----- Given text

In the Trump era, imams and rabbis struggle with a strategy to counter anti-Muslim hostily

A year ago, when several dozen Washington-area Jewish and Muslim religious and lay leaders jostled for spots in a group picture, the mood was convivial.

The most novel item on the agenda for that November 2015 confab was bringing in non-Middle Eastern Muslims into the Jewish-Muslim dialogue. The meeting and the venue — an Indonesian-American Muslim center in Silver Spring, Maryland — helped “dispel the myth that Muslims are inherently of Middle Eastern descent,” a release said.

On Sunday, the meeting of the third Summit of Greater Washington Imams and Rabbis was better attended – a hundred or so leaders were on hand at Tifereth Israel, a Conservative synagogue in the District of Columbia, about 30 more than last year – and the group picture was just as friendly. But in that anxious “we’re in this together” way.

Following an afternoon packed with tales of Muslims enduring taunts, vandalism and bullying in schools, the host rabbi, Ethan Seidel, sang a Hasidic melody to calm the rabbis, imams and lay leaders as they scrambled into place (“short folks in front!”).

What changed? The name some said they could hardly mention: Donald Trump, the president-elect.

“Think of the rhetoric of a person I won’t name,” said Ambereen Shaffie, a co-founder of the D.C. chapter of the interfaith Sisterhood of Salaam Shalom, addressing the group after the photo shoot.

Shaffie described Thanksgiving break at her parents’ Kansas City home, when all 40 people in her extended family said they encountered hostility in recent months, from bullying in schools, where younger relatives were called “terrorists,” to a fire set on her parents’ porch, to a bullet through the window of a male relative’s home.

She blamed Trump’s campaign, and his broadsides against Muslims, which included what an aide described as launching a database of immigrants from Muslim-majority countries, a ban on all Muslims from entering the United States, a pointed religious-based attack on the family of a Muslim-American Army captain killed in Iraq and Trump’s unsubstantiated claim that he saw “thousands and thousands” of Muslims cheering as the World Trade Center collapsed on 9/11.

Similar tales of harassment and threats against Muslims abounded at the summit, an initiative of several local dialogue groups and the New York-based Foundation for Ethnic Understanding.

Imams, rabbis, and Jewish and Muslim lay leaders posing for a group photo at Congregation Tifereth Israel in Washington, D.C., om Dec. 11.

And throughout the event, the Trump impact was often implied, if not explicitly cited.

The first session broke the gathering into lunch groups, and participants found printouts on their tables asking them to discuss how Jews and Muslims should “respond to the present social and political climate.”

“Basically, they want us to react to the results of the last election,” said Dr. Ira Weiss, a physician who is involved in the Jewish-Islamic Dialogue Society of Greater Washington, tossing the printout back onto the table. “Some of what Trump said during the campaign was not only intolerant but dangerous.”

The coming-together, where rabbis and lay leaders represented the spectrum of Jewish religious streams, was “especially significant at a moment of increased bigotry, when both communities are feeling vulnerable,” Seidel said in the release announcing the summit.

----------
----- Provided data

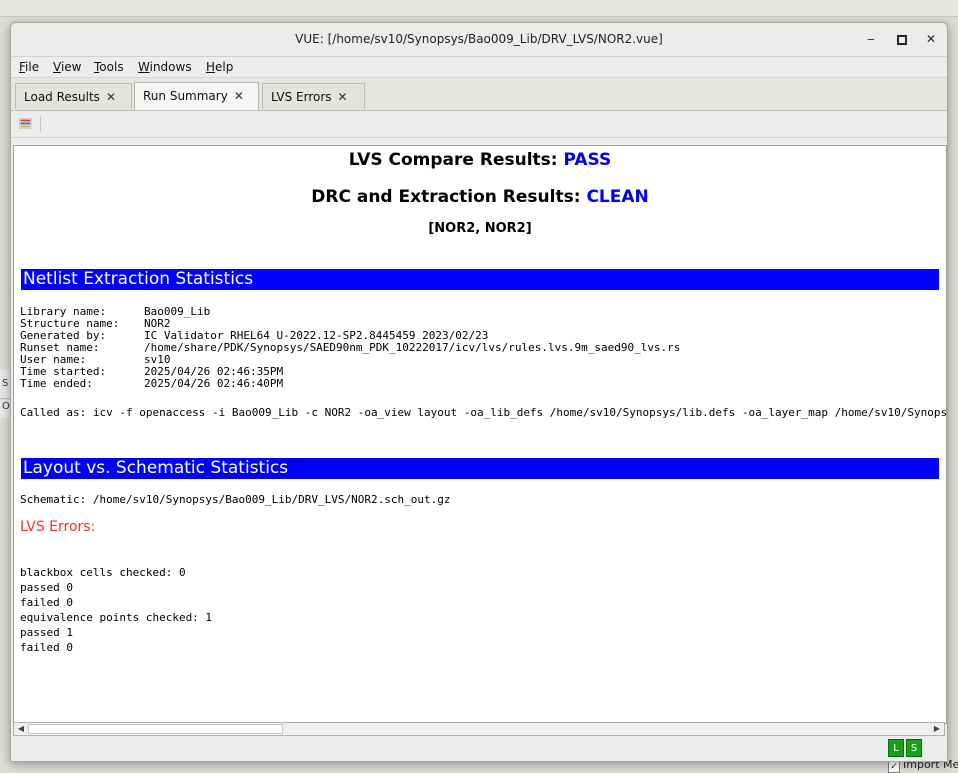 This screenshot has width=958, height=773. Describe the element at coordinates (480, 280) in the screenshot. I see `netlist-section-header: Netlist Extraction Statistics` at that location.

----------

- **Activities**
1. Copy the article about the imams and rabbis summit word for word, from "The coming-together, where" up to and including "announcing the summit.".
2. In the article about the imams and rabbis summit, at which synagogue did Sunday's third summit take place?
3. Continue the article about the imams and rabbis summit, starting after its final sentence.
The listing is separate material with no connection to the article about the imams and rabbis summit.

- **Exercise answers**
1.
The coming-together, where rabbis and lay leaders represented the spectrum of Jewish religious streams, was “especially significant at a moment of increased bigotry, when both communities are feeling vulnerable,” Seidel said in the release announcing the summit.

2. Tifereth Israel, a Conservative synagogue in the District of Columbia.

3.
Police in Maryland’s Washington suburbs have reported a spike in vandalism, particularly in schools, that invokes Nazi imagery. Nationally, the Anti-Defamation League and the Southern Poverty Law Center have reported an increase in incidents since the election targeting blacks, Muslims, immigrants, the LGBT community and women. The latest FBI hate crimes report showed a 67 percent rise in the number of anti-Muslim hate crimes in the past year.

In the roundtable discussions and in plenary sessions, participants struggled to pin down what they could do to ameliorate the current climate.

Participants described initiatives, like mosque and synagogue twinnings, that began after the terrorist attacks on Sept. 11, 2001, when there was more of a national consensus that Muslims in America deserved protection from counterattacks. But these initiatives had been in place for years and had not prevented the acceleration of anti-Muslim sentiment in the country.

What went wrong? Participants seemed at a loss to understand.

Rabbi David Shneyer said his progressive congregation, Kehila Chadasha, had a post-election meeting with a strong turnout – 50 members from a 100-family community – and that one of its conclusions was to “hold media more accountable.”

“What does it mean, holding media more accountable?” Seidel asked.

“I can’t explain at this point,” Shneyer said.

Some participants said the rabbis, imams and lay leaders needed to break out of their bubbles of mutual affection and travel to the America that had elected Trump.

“We need to reach out to communities where the likelihood of a difference of opinion exists at a higher rate,” said Abdul Rashid Abdullah, representing the National American Muslim Association on Scouting and sporting a scoutmaster’s shirt.

Abdullah said he had been raised a Roman Catholic and converted to Islam when he was 18.

“I came from a household that’s probably supporting Trump,” he said. “By God’s will, I’m not on that route – but I could have been.”

Rabbi Sid Schwarz, a senior fellow at Clal: The National Jewish Center for Learning and Leadership, outlined to the larger group what his lunch table came up with, including volunteering to register as Muslims should Trump make good on his campaign proposal to set up a national Muslim registry. (The ADL’s CEO, Jonathan Greenblatt, proposed the same idea last month at his organization’s plenary in New York.)

But Schwarz also voiced a sense of helplessness that permeated the discussion.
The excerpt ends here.